Hace apenas unas horas, en la noche de este viernes 30, uno de los más versátiles artistas cubanos exhibió en los Estados Unidos un material que puede hacer historia. Se trata de Edesio Alejandro, que aunque músico de talla importante, desde hace mucho se nos reveló como documentalista.
Esta vez, el material se titula 100 Sones Cubanos, y según el parecer de críticos y espectadores, su mirada indagadora en torno a ese ritmo nuestro marca un hito de investigación y artisticidad.

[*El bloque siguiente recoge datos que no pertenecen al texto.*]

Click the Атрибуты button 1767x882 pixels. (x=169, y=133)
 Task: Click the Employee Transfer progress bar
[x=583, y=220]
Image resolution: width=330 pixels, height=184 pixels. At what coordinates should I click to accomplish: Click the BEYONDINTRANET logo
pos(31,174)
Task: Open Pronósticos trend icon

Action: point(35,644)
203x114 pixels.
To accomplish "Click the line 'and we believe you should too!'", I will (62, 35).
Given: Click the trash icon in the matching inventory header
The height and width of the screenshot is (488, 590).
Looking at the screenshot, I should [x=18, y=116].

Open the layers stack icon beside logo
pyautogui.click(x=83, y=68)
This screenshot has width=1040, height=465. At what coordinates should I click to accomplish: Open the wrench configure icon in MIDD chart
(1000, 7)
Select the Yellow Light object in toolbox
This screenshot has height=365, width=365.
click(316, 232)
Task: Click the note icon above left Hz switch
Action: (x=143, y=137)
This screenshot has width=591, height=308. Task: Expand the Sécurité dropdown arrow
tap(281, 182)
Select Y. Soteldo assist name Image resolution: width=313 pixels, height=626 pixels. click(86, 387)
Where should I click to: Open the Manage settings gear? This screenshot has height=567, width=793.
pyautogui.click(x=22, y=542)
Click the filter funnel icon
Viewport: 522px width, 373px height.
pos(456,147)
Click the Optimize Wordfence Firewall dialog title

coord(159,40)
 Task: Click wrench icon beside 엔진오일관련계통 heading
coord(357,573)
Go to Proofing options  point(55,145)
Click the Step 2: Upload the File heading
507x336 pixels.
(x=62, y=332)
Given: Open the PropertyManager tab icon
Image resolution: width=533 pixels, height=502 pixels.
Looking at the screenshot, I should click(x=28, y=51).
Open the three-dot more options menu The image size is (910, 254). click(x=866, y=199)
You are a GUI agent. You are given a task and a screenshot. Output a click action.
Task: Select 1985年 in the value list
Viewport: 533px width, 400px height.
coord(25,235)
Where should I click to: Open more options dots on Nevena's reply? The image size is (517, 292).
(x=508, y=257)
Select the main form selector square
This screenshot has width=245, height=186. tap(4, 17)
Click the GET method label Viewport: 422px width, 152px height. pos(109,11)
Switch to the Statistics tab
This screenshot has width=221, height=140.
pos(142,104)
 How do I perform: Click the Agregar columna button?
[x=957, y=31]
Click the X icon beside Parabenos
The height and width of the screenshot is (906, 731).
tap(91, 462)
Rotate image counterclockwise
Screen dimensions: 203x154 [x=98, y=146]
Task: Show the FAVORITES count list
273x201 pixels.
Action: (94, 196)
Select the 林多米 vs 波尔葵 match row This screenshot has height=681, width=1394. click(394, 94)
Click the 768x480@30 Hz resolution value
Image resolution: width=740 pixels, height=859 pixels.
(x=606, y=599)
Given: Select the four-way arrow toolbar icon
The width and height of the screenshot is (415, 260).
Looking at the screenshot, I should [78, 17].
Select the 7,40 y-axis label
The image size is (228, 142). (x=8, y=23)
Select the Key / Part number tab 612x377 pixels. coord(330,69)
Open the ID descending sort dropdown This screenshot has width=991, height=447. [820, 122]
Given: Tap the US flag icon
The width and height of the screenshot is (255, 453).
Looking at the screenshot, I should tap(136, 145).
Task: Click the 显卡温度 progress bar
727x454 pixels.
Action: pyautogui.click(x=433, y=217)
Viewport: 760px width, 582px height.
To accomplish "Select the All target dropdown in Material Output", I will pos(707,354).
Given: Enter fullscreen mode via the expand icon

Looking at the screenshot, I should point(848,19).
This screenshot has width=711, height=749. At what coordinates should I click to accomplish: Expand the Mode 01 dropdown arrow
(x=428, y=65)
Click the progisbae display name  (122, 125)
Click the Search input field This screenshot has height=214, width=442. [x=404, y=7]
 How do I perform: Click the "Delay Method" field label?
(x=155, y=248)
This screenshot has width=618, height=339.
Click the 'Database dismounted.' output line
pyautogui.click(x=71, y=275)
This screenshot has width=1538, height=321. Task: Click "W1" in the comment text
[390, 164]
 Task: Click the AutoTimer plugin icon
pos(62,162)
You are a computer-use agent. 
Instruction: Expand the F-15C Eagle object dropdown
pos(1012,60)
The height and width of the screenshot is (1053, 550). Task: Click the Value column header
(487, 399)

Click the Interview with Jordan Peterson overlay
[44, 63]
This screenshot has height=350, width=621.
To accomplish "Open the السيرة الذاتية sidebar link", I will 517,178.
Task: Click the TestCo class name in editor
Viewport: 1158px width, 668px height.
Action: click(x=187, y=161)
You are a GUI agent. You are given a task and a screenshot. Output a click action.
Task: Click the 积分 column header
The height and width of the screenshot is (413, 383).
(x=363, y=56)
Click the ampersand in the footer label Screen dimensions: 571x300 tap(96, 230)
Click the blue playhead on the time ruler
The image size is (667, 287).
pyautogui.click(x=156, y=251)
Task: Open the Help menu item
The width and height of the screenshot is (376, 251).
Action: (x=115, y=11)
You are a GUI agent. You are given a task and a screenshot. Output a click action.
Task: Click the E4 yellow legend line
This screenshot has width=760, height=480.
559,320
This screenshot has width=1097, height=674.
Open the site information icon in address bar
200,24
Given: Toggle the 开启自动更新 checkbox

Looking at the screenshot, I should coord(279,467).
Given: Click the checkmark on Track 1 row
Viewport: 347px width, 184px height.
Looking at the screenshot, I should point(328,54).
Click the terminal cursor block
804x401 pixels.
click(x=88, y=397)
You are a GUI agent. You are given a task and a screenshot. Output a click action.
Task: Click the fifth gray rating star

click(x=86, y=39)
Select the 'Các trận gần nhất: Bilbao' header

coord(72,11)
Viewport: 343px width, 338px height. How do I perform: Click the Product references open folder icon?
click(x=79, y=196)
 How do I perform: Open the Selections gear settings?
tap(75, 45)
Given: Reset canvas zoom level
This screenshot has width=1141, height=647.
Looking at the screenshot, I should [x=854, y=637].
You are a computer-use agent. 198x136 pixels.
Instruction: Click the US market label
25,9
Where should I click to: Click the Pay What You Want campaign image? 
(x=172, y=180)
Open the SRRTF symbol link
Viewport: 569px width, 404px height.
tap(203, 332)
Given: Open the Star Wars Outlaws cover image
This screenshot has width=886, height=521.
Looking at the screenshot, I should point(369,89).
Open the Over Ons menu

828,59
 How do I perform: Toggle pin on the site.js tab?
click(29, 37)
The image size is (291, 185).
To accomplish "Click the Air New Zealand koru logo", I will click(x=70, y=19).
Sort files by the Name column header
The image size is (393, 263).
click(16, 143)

Lo hermoso, y al mismo tiempo irónico, es que sea precisamente Edesio, una rara avis dentro de la cultura cubana, quien se haya echado sobre sus espaldas esta empresa tan cara para nuestra nacionalidad. Que sea el autor cubano con más bandas sonoras de películas en este país; el que ha puesto música lo mismo a un clásico de nuestra filmografía como Clandestinos que a la dolorosa Suite Habana, ambas de Fernando Pérez.
¿Por qué?, pues porque si a alguna de las autoridades de Cultura en los años ´70 y ´80 en Cuba le hubieran dicho que aquel muchachón de imagen “conflictiva”, con el que había que tener mucho cuidado, habría de ser uno de los arqueólogos de nuestra identidad musical, probablemente habría soltado una risa aniquiladora.